As popular pastimes go, reading and writing didn’t feature heavily in the lives of people in the Middle Ages, in fact it was reserved for just a few, and these few lived in seclusion, tucked away in draughty abbeys and dank monasteries on remote islands.

They wrote the gospels mainly, on parchment. The Abbot would decide the text to be written and generally illuminated in the monks' own inimitable way, and before you knew it rooms full of studious and skilful monks set about scratching with the dip pens and ink.

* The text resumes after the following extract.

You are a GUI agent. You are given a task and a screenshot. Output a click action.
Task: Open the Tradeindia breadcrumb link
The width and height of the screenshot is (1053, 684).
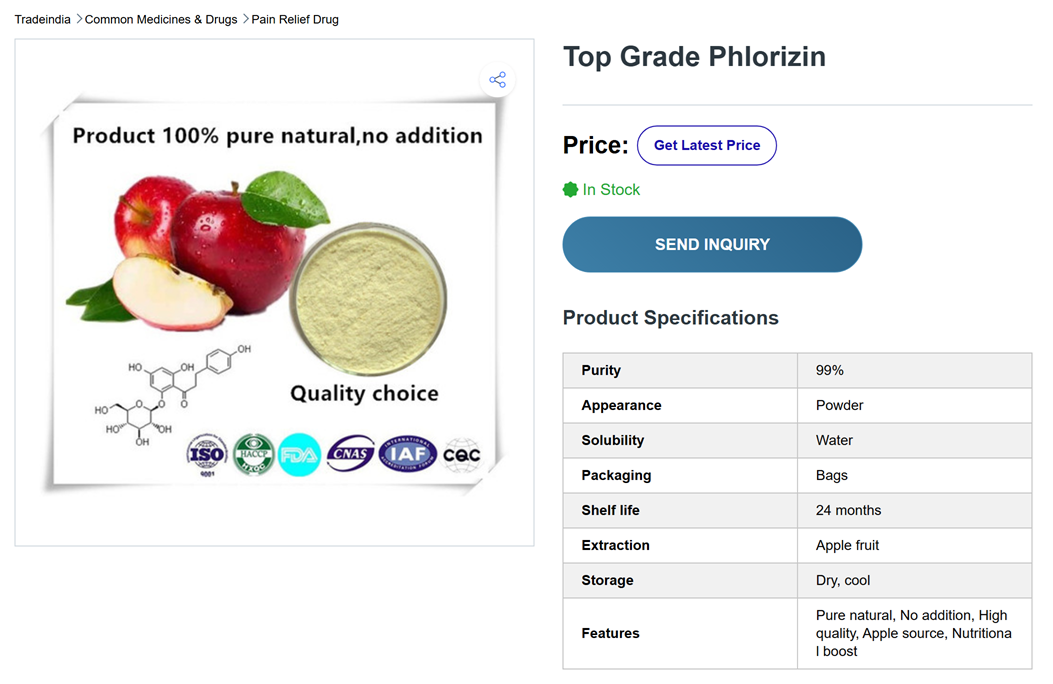42,19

Then the Abbot moved on, and a new Abbot succeeded him, and he would have his own ideas about what text was to be written and illuminated. Parchment was not abundant, they couldn’t just send a monk out to WH Smiths and buy another box of the stuff. They had to spend months stretching, liming and scraping back the skins of goats and sheep to reach a beautiful smooth, strong sheet, often almost transparent. So when your man, the Abbot, changes the text, rather than throw the original away and pop out and catch another sheep, the monks would wash and scrape away the previous text and write the new one on top of the old.

Needless to say it was hard to get rid of all the text without scraping right through the parchment, so there were traces of the old lettering showing through under the new text. After a few new Abbots and many scrapings the resulting image is a palimpsest.

Today palimpsests occur on the hoardings around building sites when six months' worth of music posters decay and drop off in fragments.